Make this into a feature and this time next year, you'll be a millionaire.
Um, don't you have a little notebook where you just jot down any ideas that pop into your head. You got enough material here for half a dozen short scripts.
This was funny funny funny but kind of pointless. But I do so love the scene with the puppet. That was gold.
So now that you got that out of your system are you all right? Did you resolve your issues cause I detected a bit of angst in your story.
Thanks for checking it out guys. I'm glad the reads seem to be pointing to what I had intended to do, which was to simply entertain.
Bert,
Thanks for taking it what it is. I can't complain over seeing the word brilliance in any review, even in flashes. I read back through this again last night, and I was actually surprised at how a lot of the things actually managed to fall together in callbacks and what not. I guess that's one advantage of writing such a large amount over such a short period of time. You don't forget things as easily.
A feature would definitely not be a problem, since this is something that could literally go on and on and on when you think about it. You just write and write and write. Nothing is out of bounds, and you're free to do whatever the hell you want without any type of repercussions. And even if there are, who cares? I don't think I would attempt something like that though, based on the fact that it would get a little tiresome. A feature would definitely have to use VO, and seem more filmable, all the while holding a structure similar to Kentucky Fried Movie or Amazon Women on the Moon.
Angst, Tonka? Not really. At least none that's serious. Just all in good fun, and a tiny bit based on experience. But it wasn't talky, right?
Ha ha! I loved this. I had thought about writing something like this before, I just didn't have the guts to do it, even as an excercise.
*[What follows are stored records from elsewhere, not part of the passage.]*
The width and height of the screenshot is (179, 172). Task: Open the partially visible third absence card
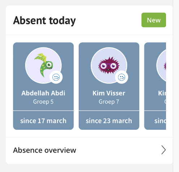click(155, 86)
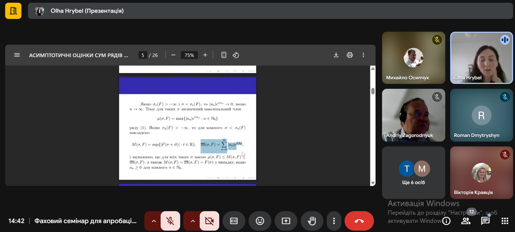This screenshot has width=515, height=232.
Task: Show the participants list
Action: (466, 221)
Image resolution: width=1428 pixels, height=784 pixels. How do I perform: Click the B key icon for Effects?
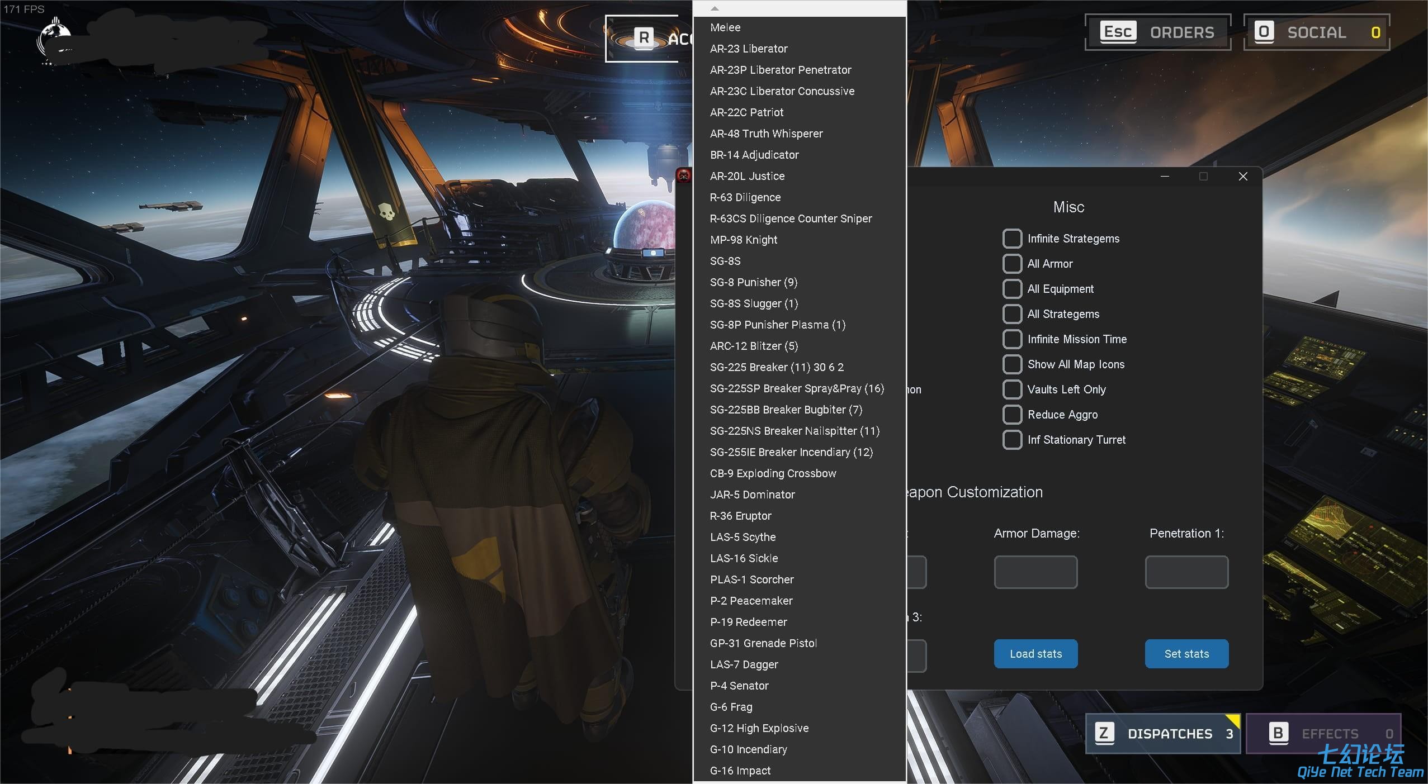pos(1278,733)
The "Penis shaped? My word" line literally made me shoot my orange juice through my (non penis-shaped) nose. It was only then, that I noticed I felt like I had already read five pages at least, and I was shocked when I saw that I was only on pg.3! Every single word before that was pure entertainment. Filmmable? I don't know. Maybe through a re-write as others have suggested--but it is definitely entertaining.
The copyright infringement jokes also made me laugh a lot. Jerry's death wand all the "Screw it. It stays" moments were also pretty damn hilarious.
So what if it's nonesense? So what if it's just an excercise? It's still one of the most entertaining shorts I've ever read.
Hey Mike, I can't help but notice that most of the funny comments are written as description, this surely would make sense as being a V.O. or something wouldn't it? I think a kinda narrator through the script would be hillarious, not that this isn't anyway.
The copyright infringment and the missing 'o's are really funny.
pip pip and hoity toity, genius!
Always finish with a gunfight!
Well I thought that was the funniest thing I've read for years, didn't make much sense but who cares but I'm currently working my way through my 5th lager so I could be wrong lol. I know one thing for sure though Mike...you gotta stop smoking that shit!
Brilliantly funny.
Check out my scripts...if you want to, no pressure.
Thanks for checking it out. Additions of VO would make this more filmable, sure, but it would have also required some thought into what I was writing, and this just wasn't about that.